Elias Knubben: It's important to understand that the way we work is that we do future concepts, quite similar to concept cars. We try to bring as much innovation as possible [into our projects] and find the kind of realization of that [innovation] that can be easily understood by our customers but also young people, for example, who we want to fascinate with technology.

We do not just use [coordination] algorithms. We also look towards the design. [It makes it] easier for everybody to understand what we're talking about.

Doing these sort of future concepts, we're able to go a little further than we would usually go in our product development and use this platform for testing new actuators, technology, printing circuits, and so on.

A lot of your lab's work in the past focused on replicating the physical motion of animals. Yet in this project you focused on the hive mind of ants. Why look into this instead of just focusing on the their form and motion?
We are always searching for topics that are relevant to the field of industrial innovation. We believe that in the future we will have autonomous systems working together in a collective way—like you said, "hive mind" creatures.

How similar is your algorithmic hive mind to an ant's actual hive mind?
This model's communication is wireless, not chemical like it is with real ants. The similar thing is the way they are able to collaborate doing a complex task with very little intelligence.

Each [real] ant itself doesn't have a lot of calculating power, so they have to share their calculating power to solve the task together. This is also what we do with our control algorithms. So in the end we collaborate with rules that are quite similar to the rules real ants have.

What sort of machines would you put these technologies in? What will they be able to do?
Nowadays, in many [machines] we have one centralized control board or control device and from that we control all kinds of transporting, handling, gripping, off-switching elements. But in the future, we think that many products will have their own decentralized intelligence.

We will have more functions in single components that will need more intelligence as well. So it will help if all those components are connected to each other and will communicate and figure out their own strategies to work in an efficient way together.

This is actually what ants do, so we think that their way of working together could be an option for many applications.

What does this allow us to do in machining and factory work that we couldn't already do with powerful computers coordinating many automatic machines?
The machines we are using now are mainly developed to do one single thing very fast, very often, and very precisely. But they are not made for changing [tasks] and being very flexible.
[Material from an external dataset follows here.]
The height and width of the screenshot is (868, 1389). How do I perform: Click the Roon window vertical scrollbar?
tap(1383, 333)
Having many agents with a low level of possibilities that, if they work together, are able to solve bigger tasks are in the end much more flexible. So it's possible to configure those kinds of swarms so that they can do one thing now, and tomorrow or five minutes later, if they want to, they can configure themselves to another system and do something else.
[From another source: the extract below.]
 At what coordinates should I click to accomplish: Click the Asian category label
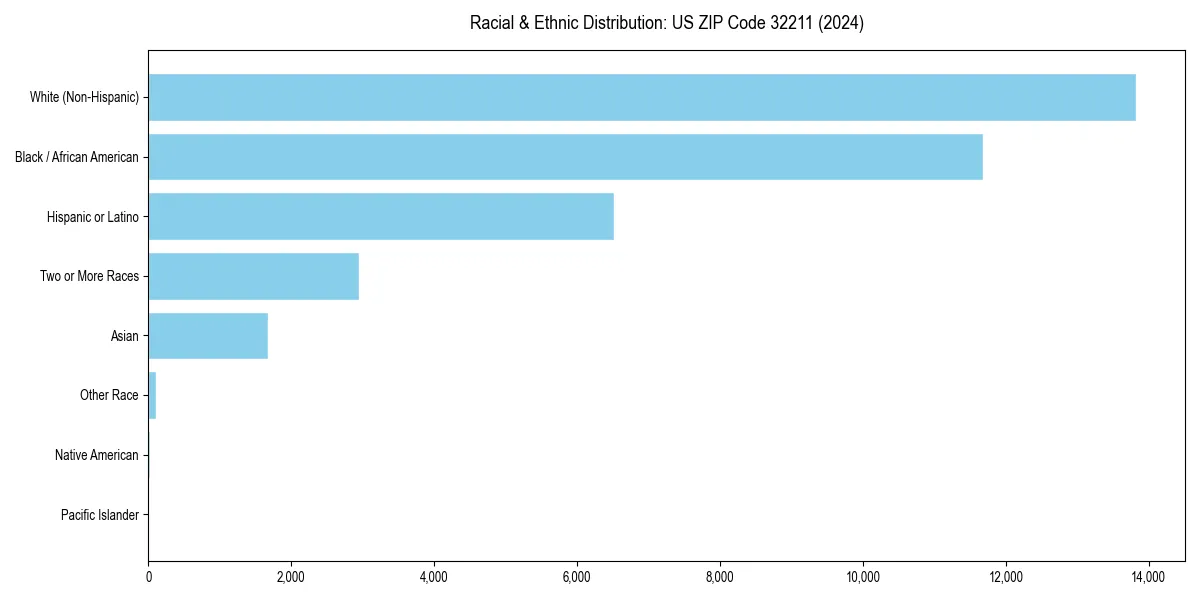click(x=126, y=336)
So basically one day a manufacturer could make cars and the next day he could make plane wings or something like that using robots with this flexible technology?
Maybe not such big changes as from car to airplane. But to produce consumer goods like furniture or phones, you have to produce thousands of them to make them cheap. We think that later on products will be more individually designed for [individual] customers. So the machinery has to be able to switch very fast to produce one smart phone today and the next minute another one that is a bit different in function or design or whatever.

When will we see your ant coordination technologies used in factories?
Parts of it are being used already. I think the development will be very fast.

In Germany, we have this [concept of] industry 4.0, the industrial revolution where everything will be connected—what's called the internet of things, or cyber-physical systems.